:: Problem ::
Recast the listing as a JSON list of strings, one string per line, from the line containing "You are a GUI" through the end of the listing, with both ends included and blank lines left out. Leave the pictures out of the answer.

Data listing
▽

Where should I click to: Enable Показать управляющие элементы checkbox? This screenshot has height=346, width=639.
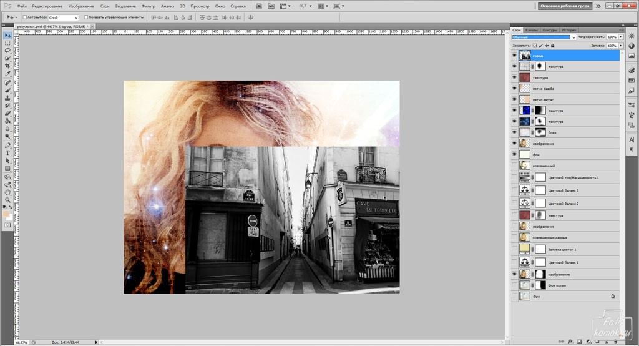(86, 17)
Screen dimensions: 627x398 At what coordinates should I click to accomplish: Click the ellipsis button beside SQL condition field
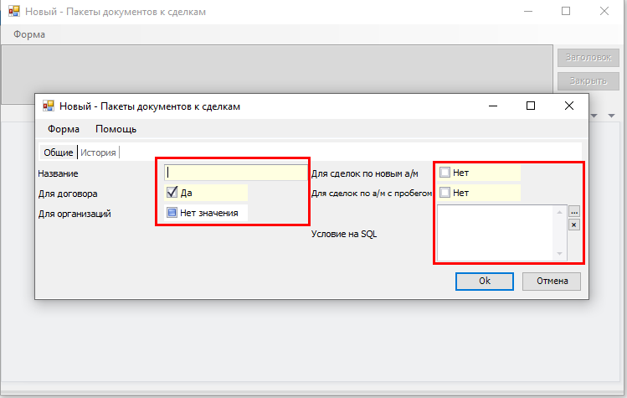574,212
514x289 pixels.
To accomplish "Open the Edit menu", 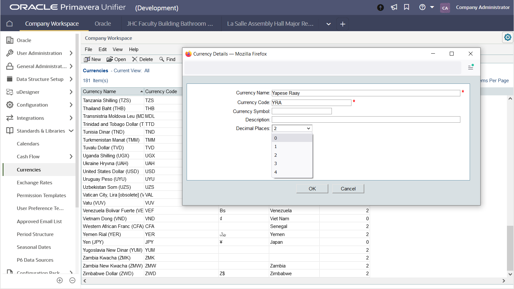I will click(102, 49).
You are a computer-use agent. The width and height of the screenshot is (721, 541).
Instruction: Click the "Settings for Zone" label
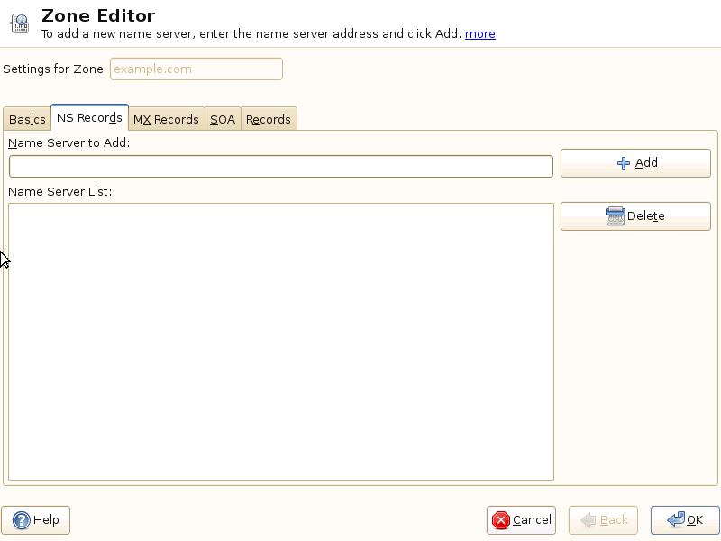click(53, 69)
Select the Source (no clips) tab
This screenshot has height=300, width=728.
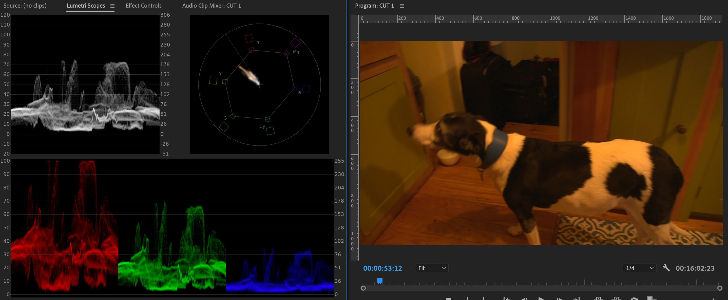[x=25, y=6]
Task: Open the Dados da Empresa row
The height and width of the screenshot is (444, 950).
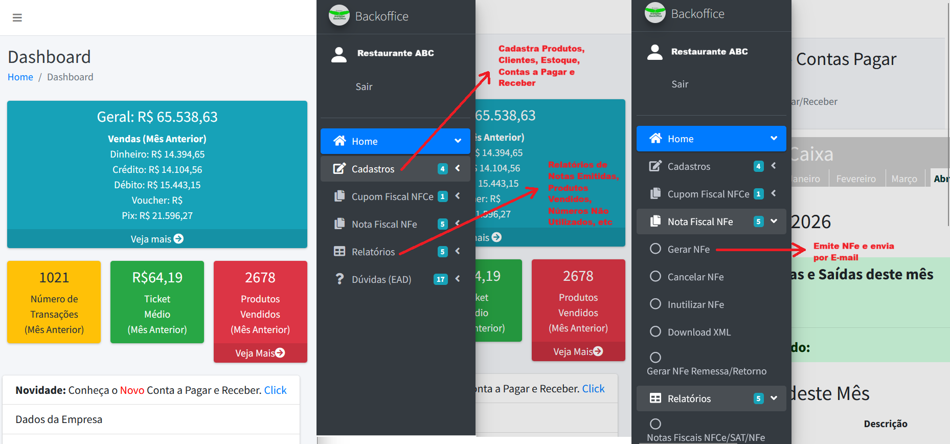Action: (x=59, y=419)
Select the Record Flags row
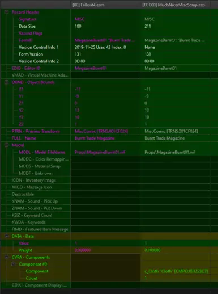Viewport: 218px width, 294px height. (109, 33)
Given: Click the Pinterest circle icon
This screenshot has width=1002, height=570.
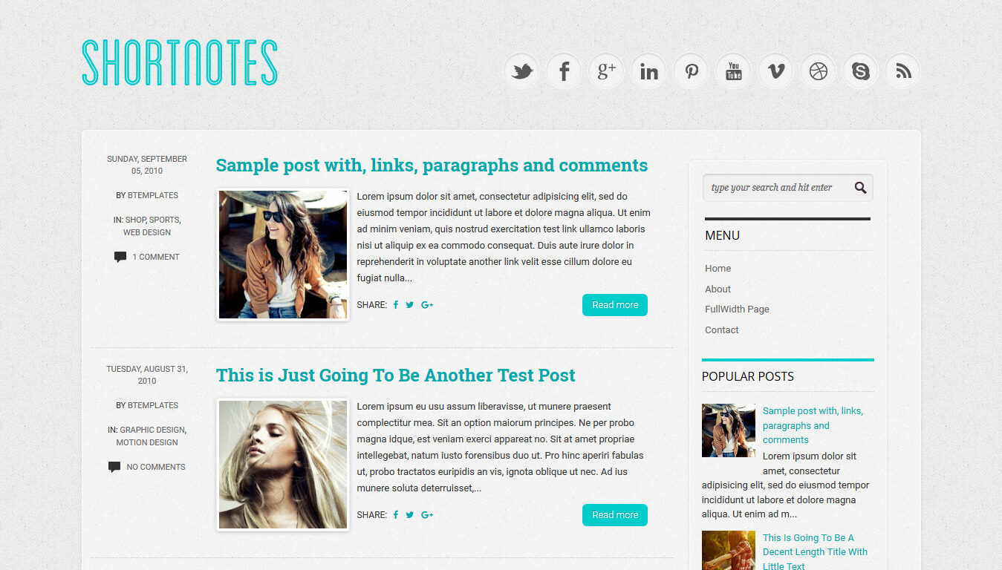Looking at the screenshot, I should pos(692,71).
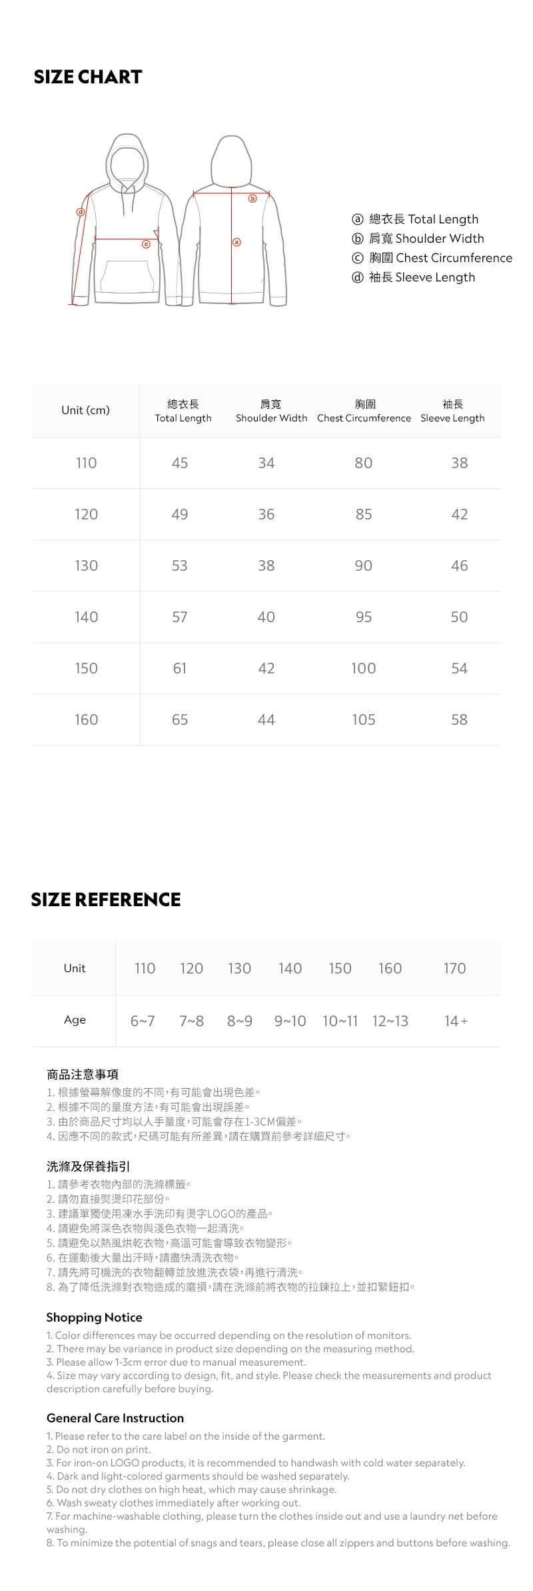This screenshot has height=1591, width=533.
Task: Click the 170 unit in the size reference
Action: click(455, 968)
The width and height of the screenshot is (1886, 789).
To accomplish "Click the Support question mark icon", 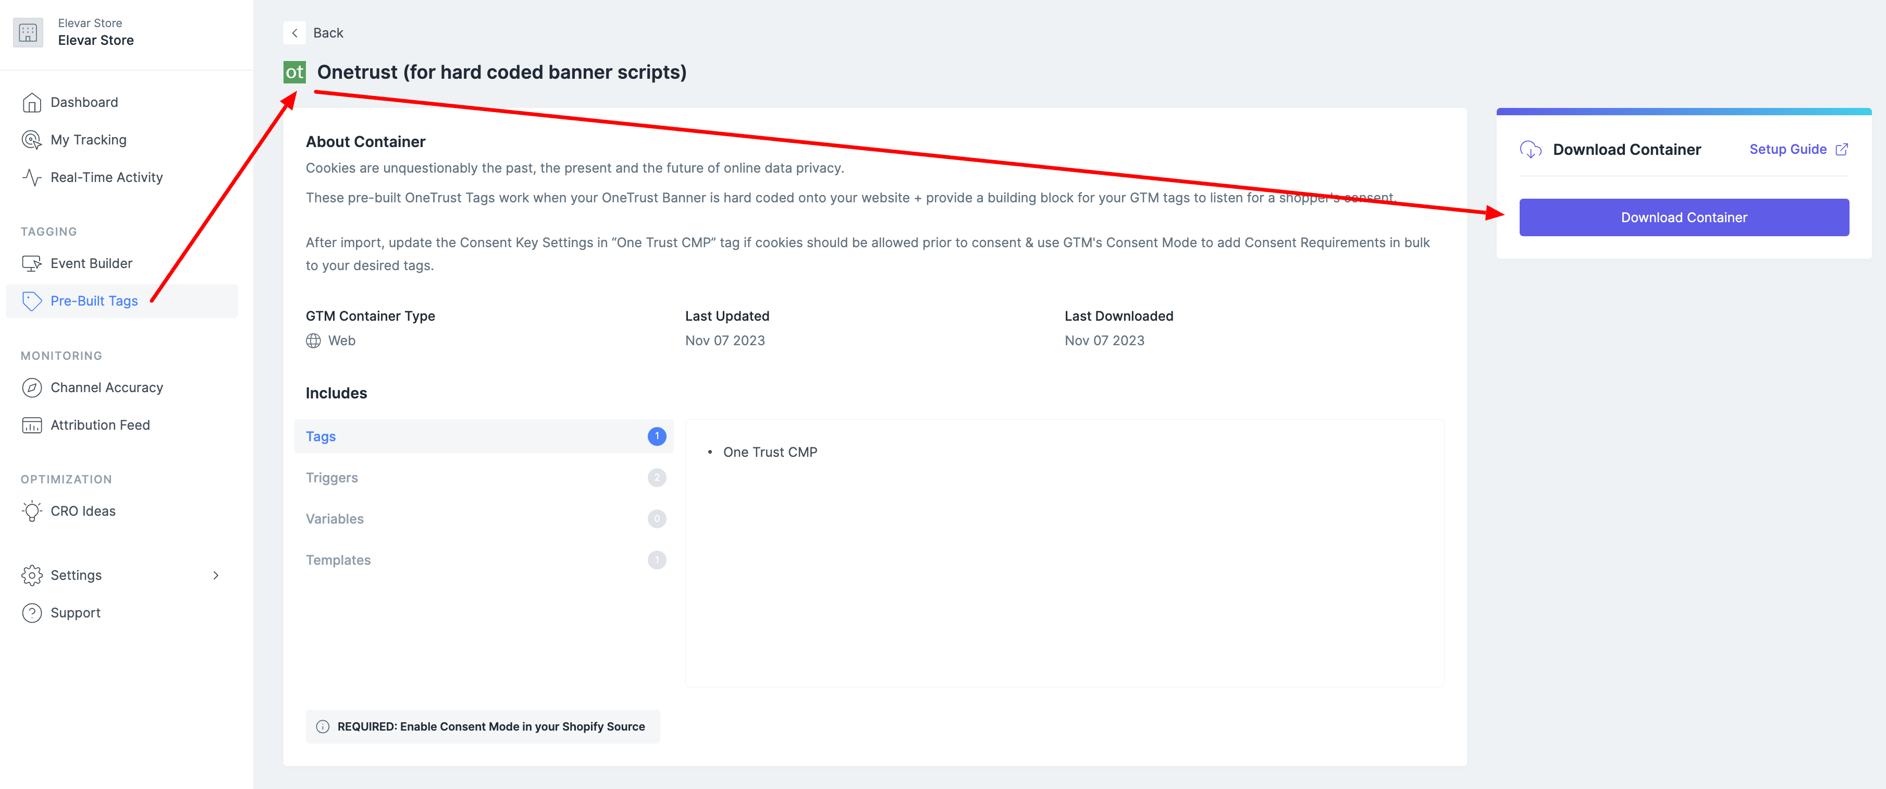I will [x=31, y=612].
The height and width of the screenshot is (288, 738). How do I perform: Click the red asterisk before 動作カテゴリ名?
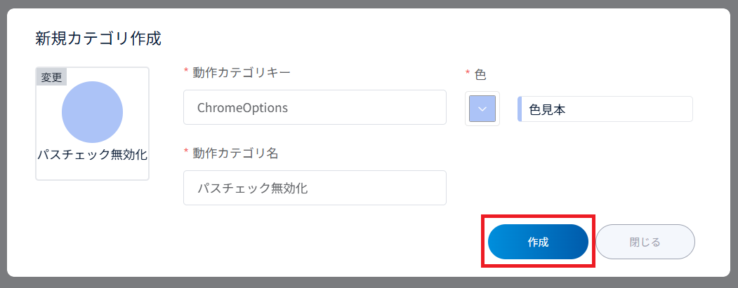point(186,153)
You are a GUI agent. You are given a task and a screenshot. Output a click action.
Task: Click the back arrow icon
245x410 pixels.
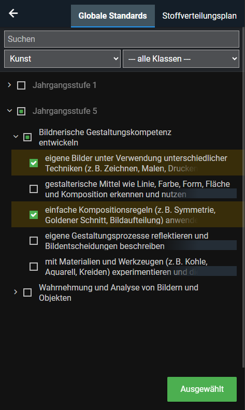pyautogui.click(x=13, y=13)
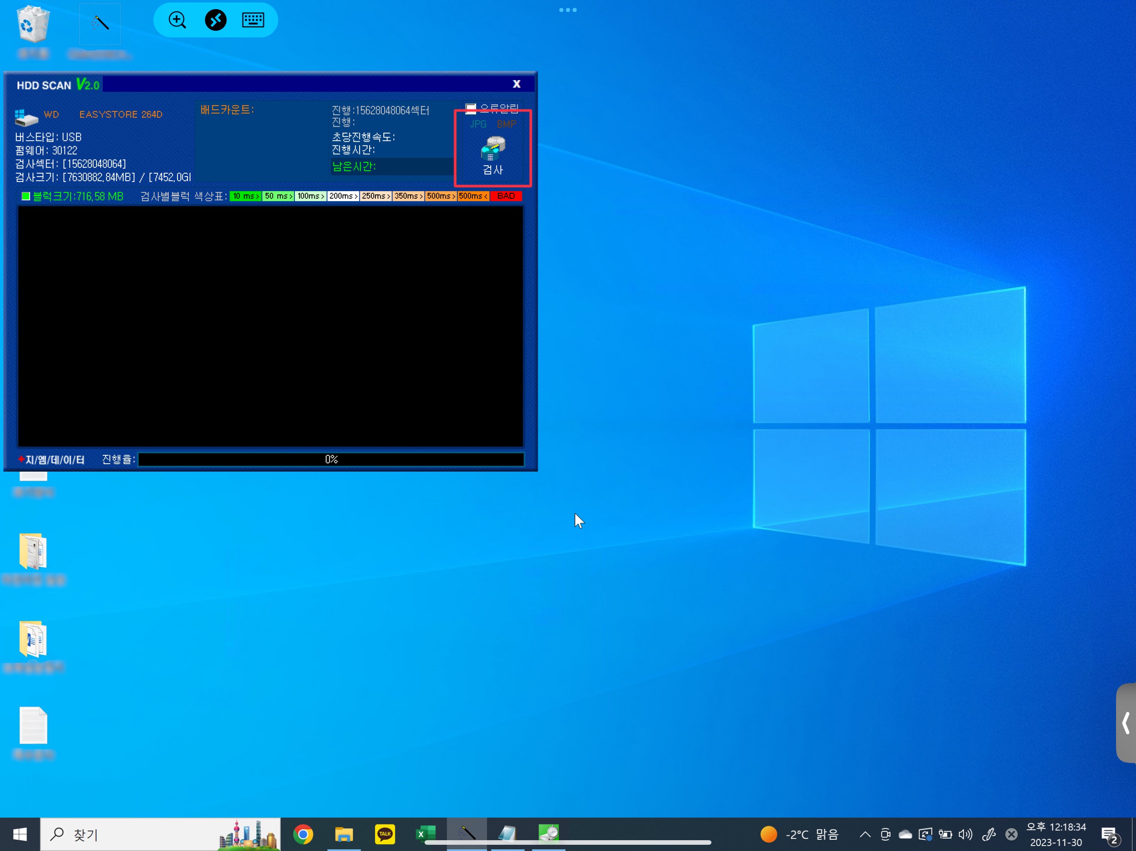The height and width of the screenshot is (851, 1136).
Task: Expand the system tray hidden icons
Action: (865, 835)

△

:: The completed task ::
[
  "You are a GUI agent. You are given a task and a screenshot. Output a click action.",
  "Task: Click the back arrow icon",
  "245x410 pixels.",
  "pyautogui.click(x=13, y=13)",
  "The height and width of the screenshot is (851, 1136).",
  "Task: Expand the system tray hidden icons",
  "Action: (865, 835)"
]